(Stored data)
○ ○ ○

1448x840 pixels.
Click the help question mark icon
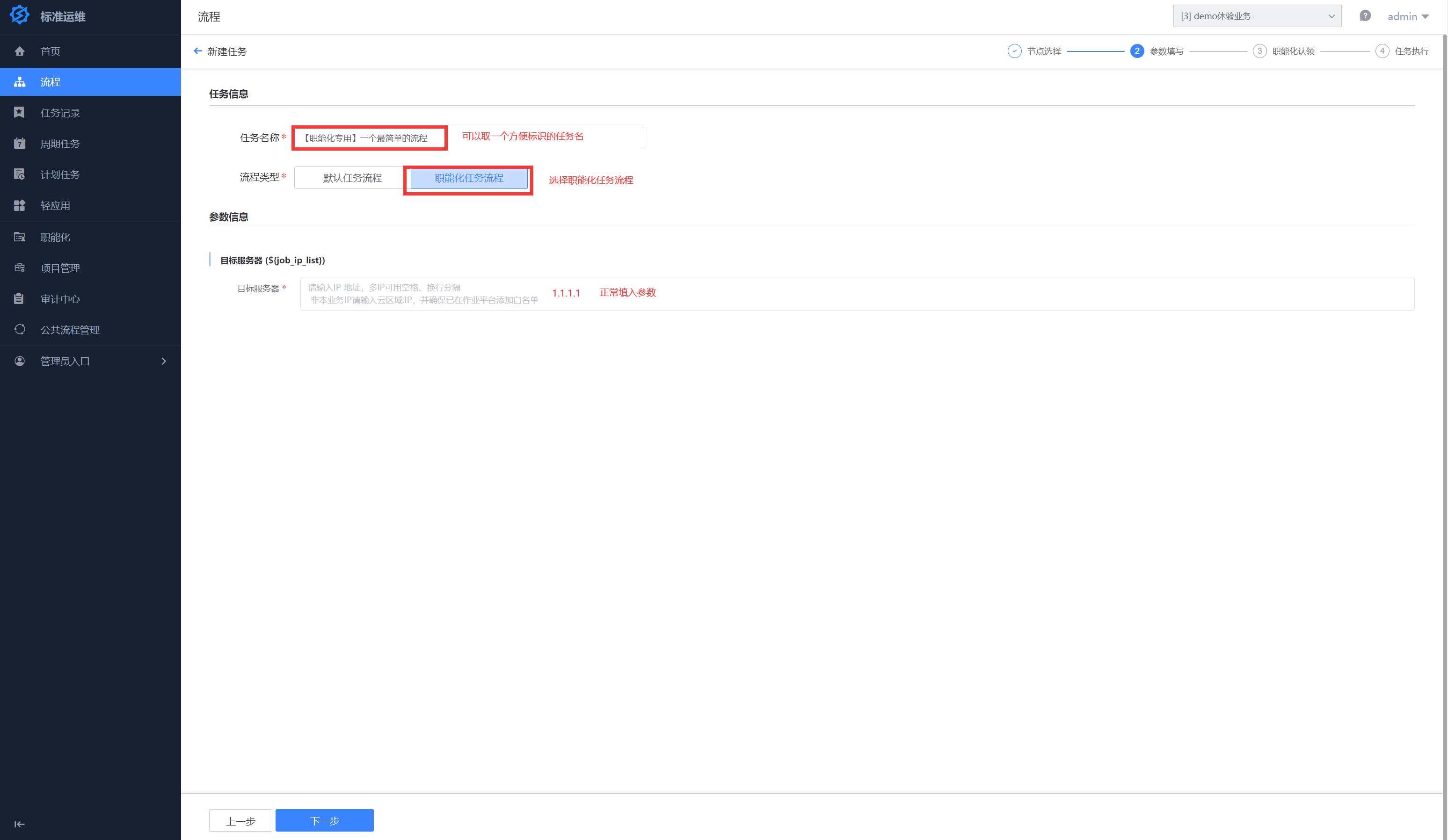pyautogui.click(x=1365, y=16)
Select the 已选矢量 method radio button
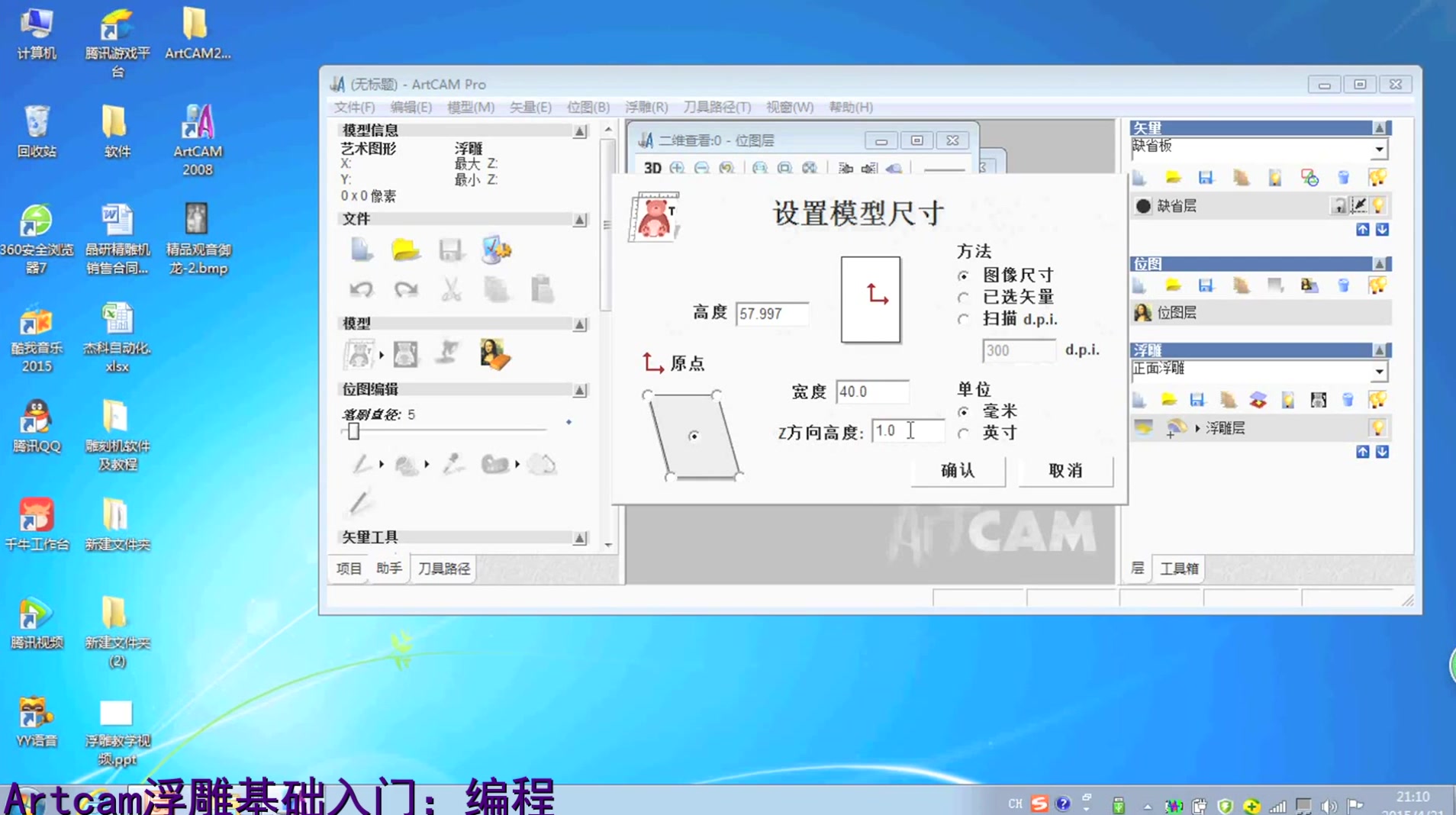Image resolution: width=1456 pixels, height=815 pixels. [x=963, y=298]
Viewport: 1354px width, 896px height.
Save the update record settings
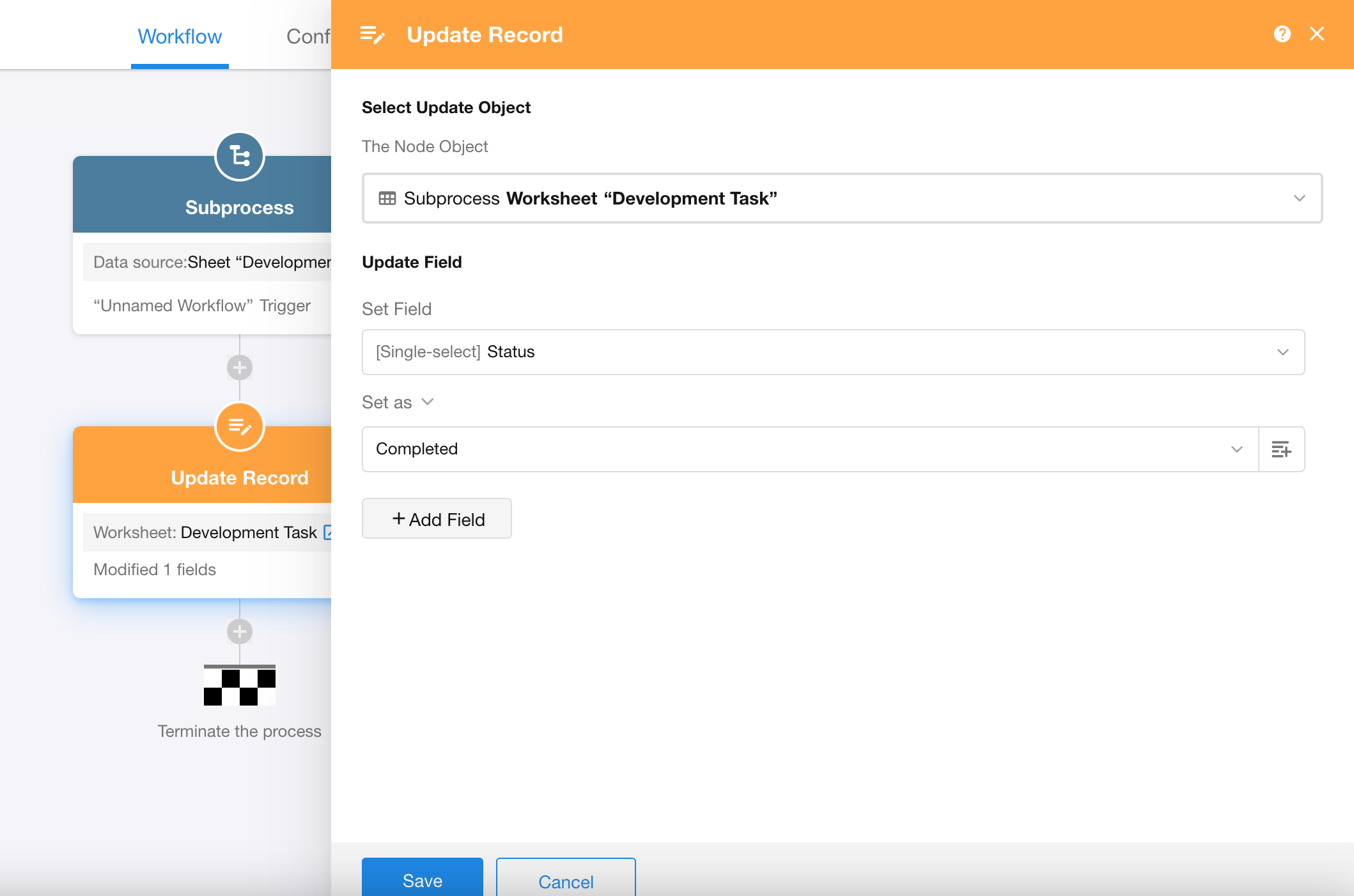tap(422, 880)
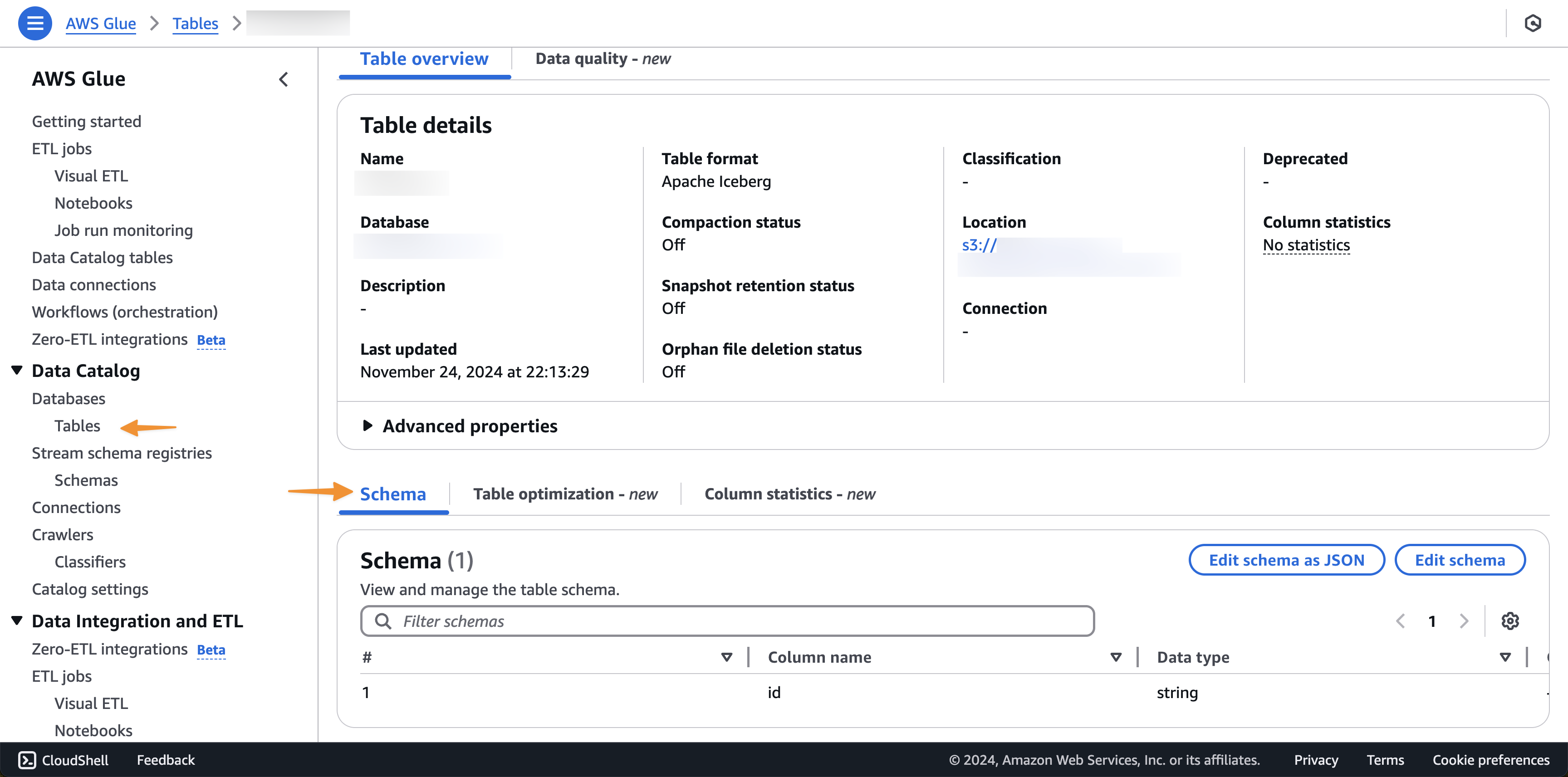This screenshot has width=1568, height=777.
Task: Click Edit schema as JSON button
Action: 1286,560
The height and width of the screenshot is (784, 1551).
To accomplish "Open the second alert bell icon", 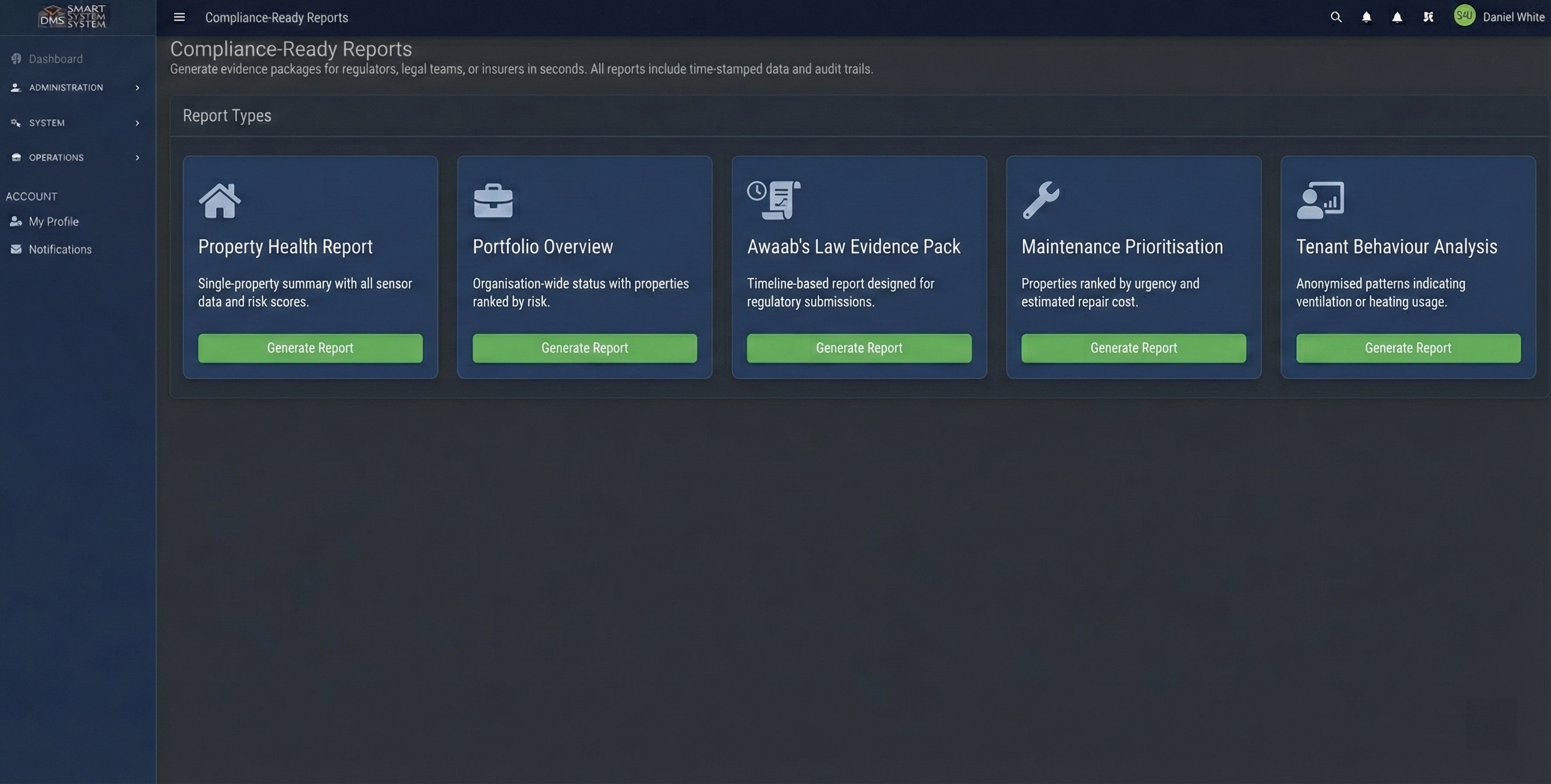I will pos(1397,17).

○ ○ ○

> **Directions for this task**: Instructions for the copy: start at the first entry, stop after the line containing "Viewport: 1354px width, 896px height.", keep every line exact, and drop the pictures.

> **Written answer**:
1448x840 pixels.
Click the help question mark icon
pyautogui.click(x=1365, y=16)
Select the 已选矢量 method radio button
Image resolution: width=1456 pixels, height=815 pixels. [x=963, y=298]
Viewport: 1354px width, 896px height.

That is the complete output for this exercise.